══ AVAILABLE RECORDS

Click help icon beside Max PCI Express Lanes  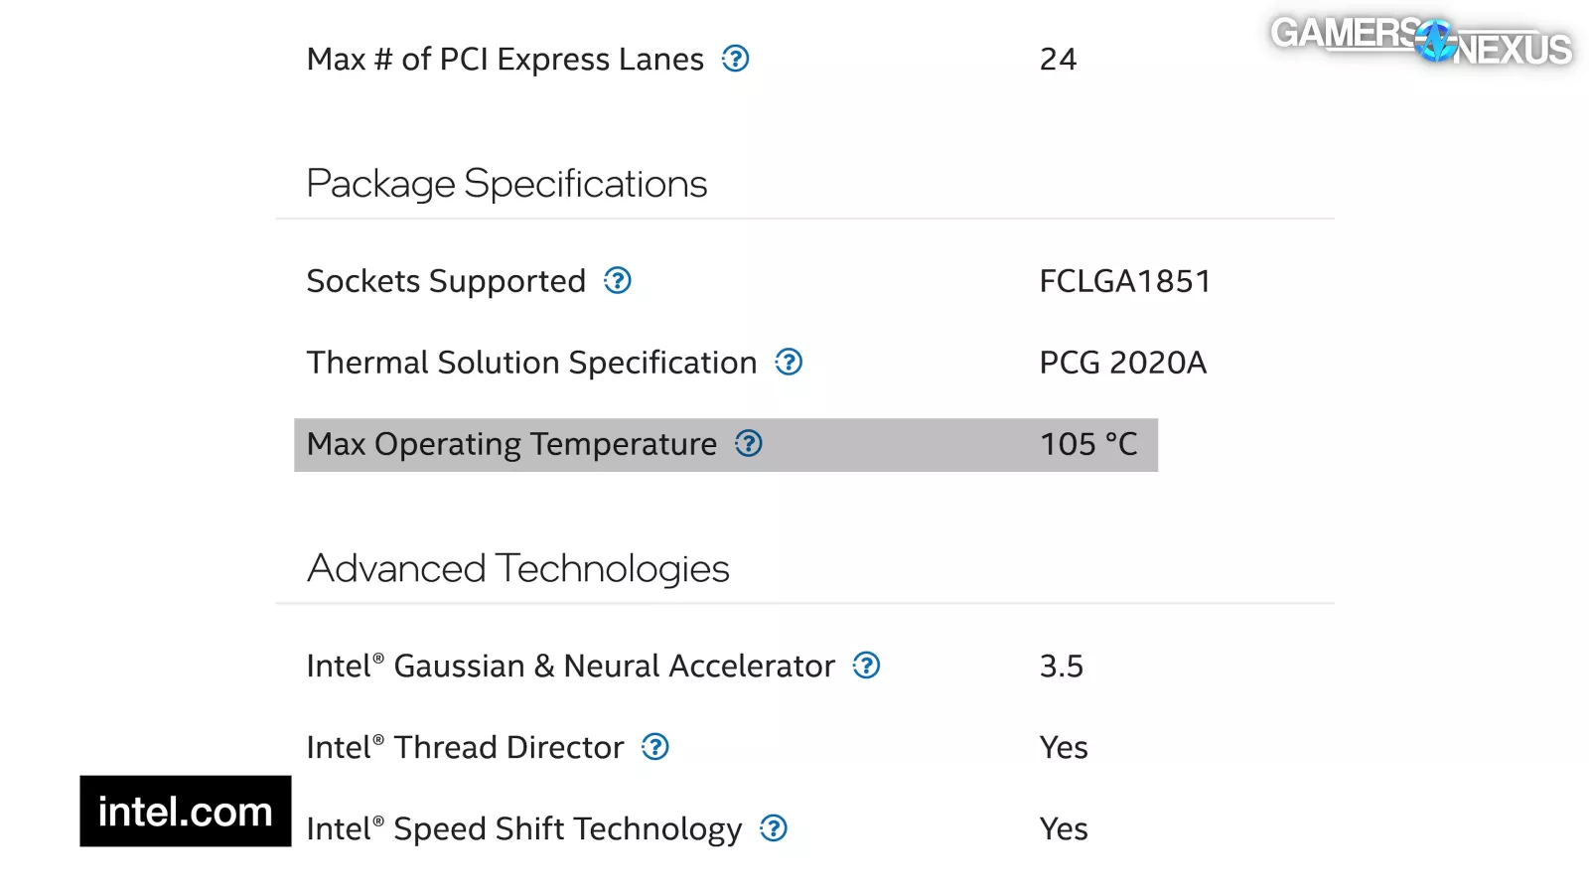coord(735,59)
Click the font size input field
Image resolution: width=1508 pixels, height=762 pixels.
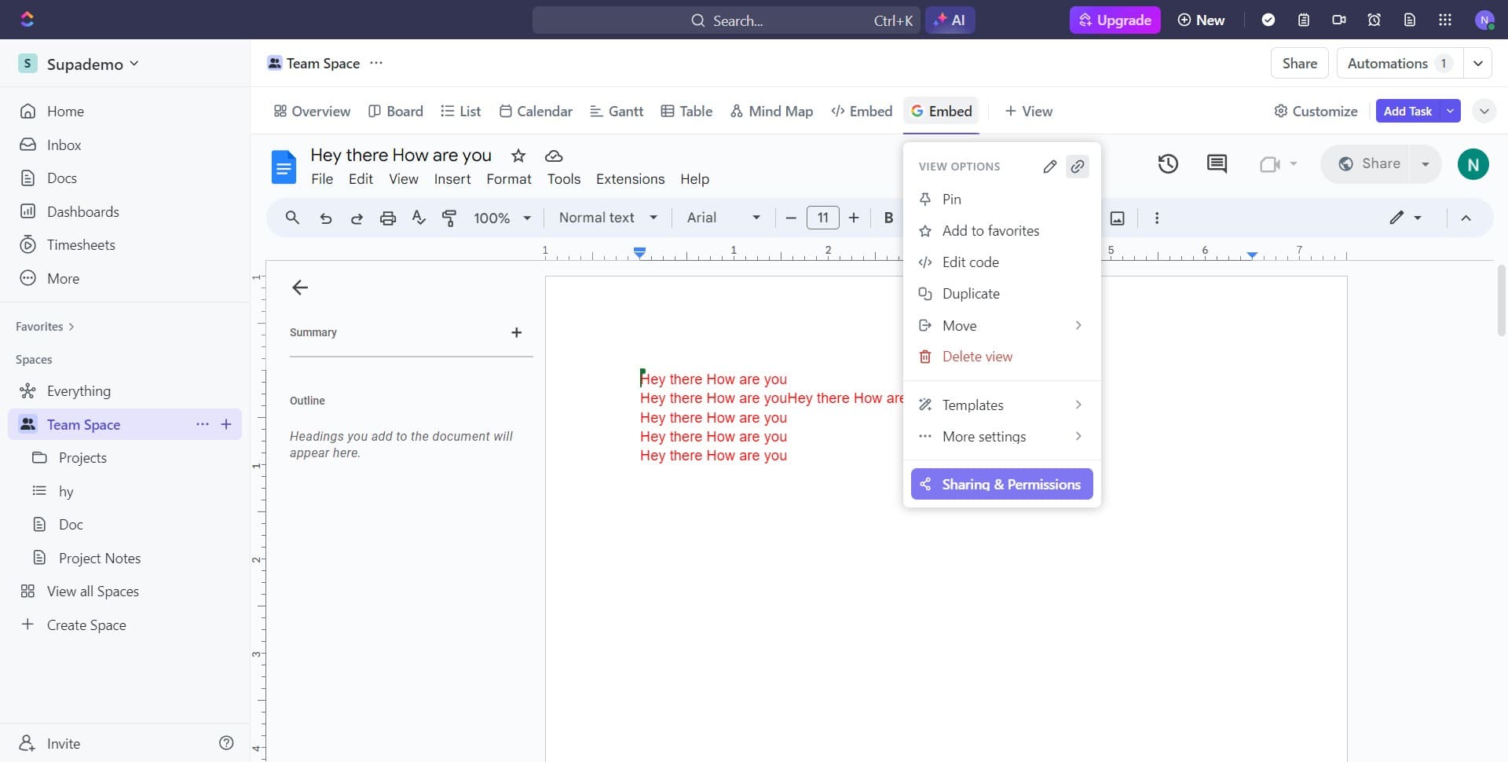(x=822, y=218)
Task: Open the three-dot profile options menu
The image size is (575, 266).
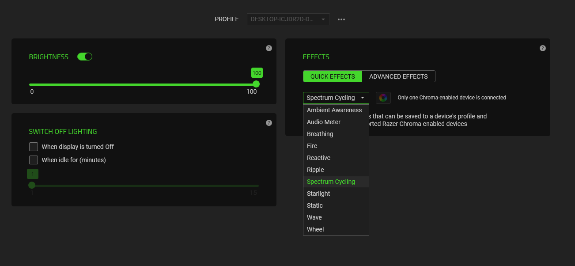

════

Return each line of the entries that holds the string "size".

Click the font size input field
The image size is (575, 266).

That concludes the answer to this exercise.